TRIBUNNEWS.COM - Anggota Komisi X DPR dari Fraksi PKS, Ledia Hanifa Amaliah, membeberkan temuan mengejutkan terkait mahasiswa penerima Kartu Indonesia Pintar (KIP Kuliah) di mana mereka justru diperas keluarganya.
Hal ini disampaikan Ledia dalam forum 'Urun Rembuk Pimpinan PTS LLDikti III tentang Masa Depan Pendidikan Tinggi Swasta Indonesia' yang digelar di Universitas Paramadina, Cipayung, Jakarta Timur, Senin (29/12/2025).
Mulanya, Ledia mengungkapkan masalah yang dihadapi mahasiswa tidak hanya terkait nilai yang dicapai selama studi, tetapi juga soal tekanan dari orang tuanya.
"Problemnya anak penerima KIP Kuliah kan tidak sederhana. Bukan sekedar menerima, melaporkan nilainya jelek, bukan hanya sekedar itu karena mereka akan terlibat dengan orang tuanya," katanya dikutip dari YouTube Universitas Paramadina, Selasa (30/12/2025).
Dia mengatakan tekanan yang dimaksud yakni bantuan biaya pendidikan yang diterima oleh mahasiswa dianggap penghasilan tambahan bagi orang tua.
Sehingga, uang yang seharusnya digunakan untuk kebutuhan studi justru dipakai untuk kebutuhan sehari-sehari.
Alhasil, kata Ledia, banyak mahasiswa mengalami dikeluarkan dari perguruan tinggi (PT) karena tidak mampu membayar biaya kuliah buntut uang KIP Kuliah diambil oleh orang tua.
"Orang tuanya itu yang menganggap ini (KIP Kuliah) tambahan penghasilan sehingga diambil. Ada banyak anak drop out lebih karena dipakai kebutuhan di rumah," katanya.
Ledia menyebut ada kasus di mana KIP Kuliah justru digunakan untuk kebutuhan tidak mendesak seperti membeli rokok dan menyicil sepeda motor, hingga membayar utang pinjaman online (pinjol).
Bahkan, sambungnya, uang KIP Kuliah ini digunakan oleh anggota keluarga lainnya agar bisa melakukan pinjol.
Adapun modusnya yakni menjadikan mahasiswa sebagai orang yang berutang lalu uangnya digunakan oleh anggota keluarga tersebut.
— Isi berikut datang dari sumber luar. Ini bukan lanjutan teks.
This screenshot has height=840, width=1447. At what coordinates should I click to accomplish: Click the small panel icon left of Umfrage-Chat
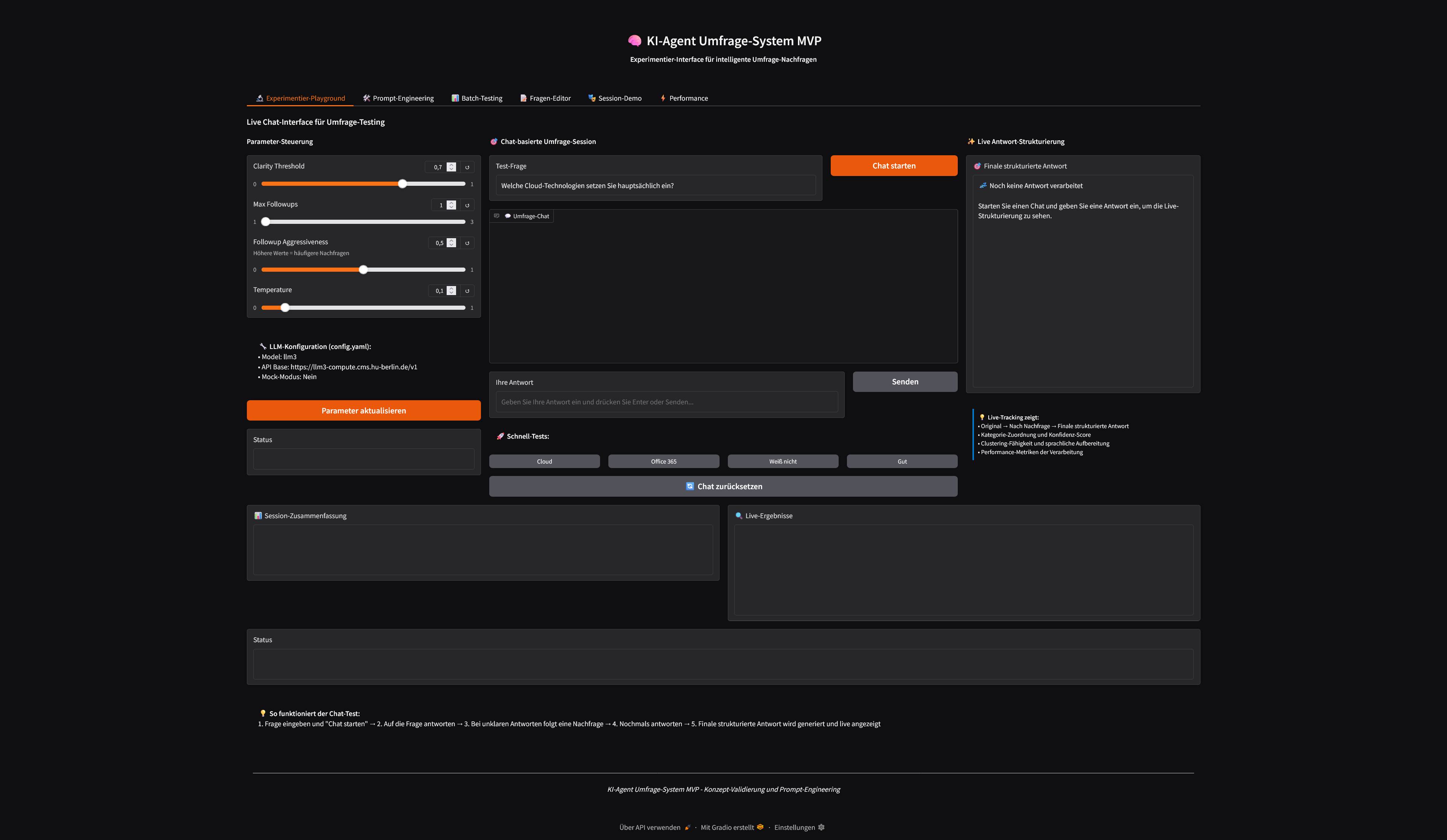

Sementara, pembayaran utang itu nantinya dibayar oleh mahasiswa bersangkutan dengan menggunakan KIP Kuliah.
"Mending kalau buat beli beras, enggak, buat nyicil motor, buat (beli) rokok. Dan bahkan lebih jahatnya lagi, keluarganya bukan ayah atau ibu, (tapi) pakde-budenya, minta si anak berfoto dengan KTP, ngambil pinjaman online 'kan nanti kamu yang bayar, kan kamu dapat KIP'," bebernya.
Ledia pun meminta agar orang tua menghilangkan pemikiran bahwa KIP Kuliah adalah penghasilan tambahan yang diterima anaknya sehingga bisa digunakan untuk kebutuhan sehari-hari.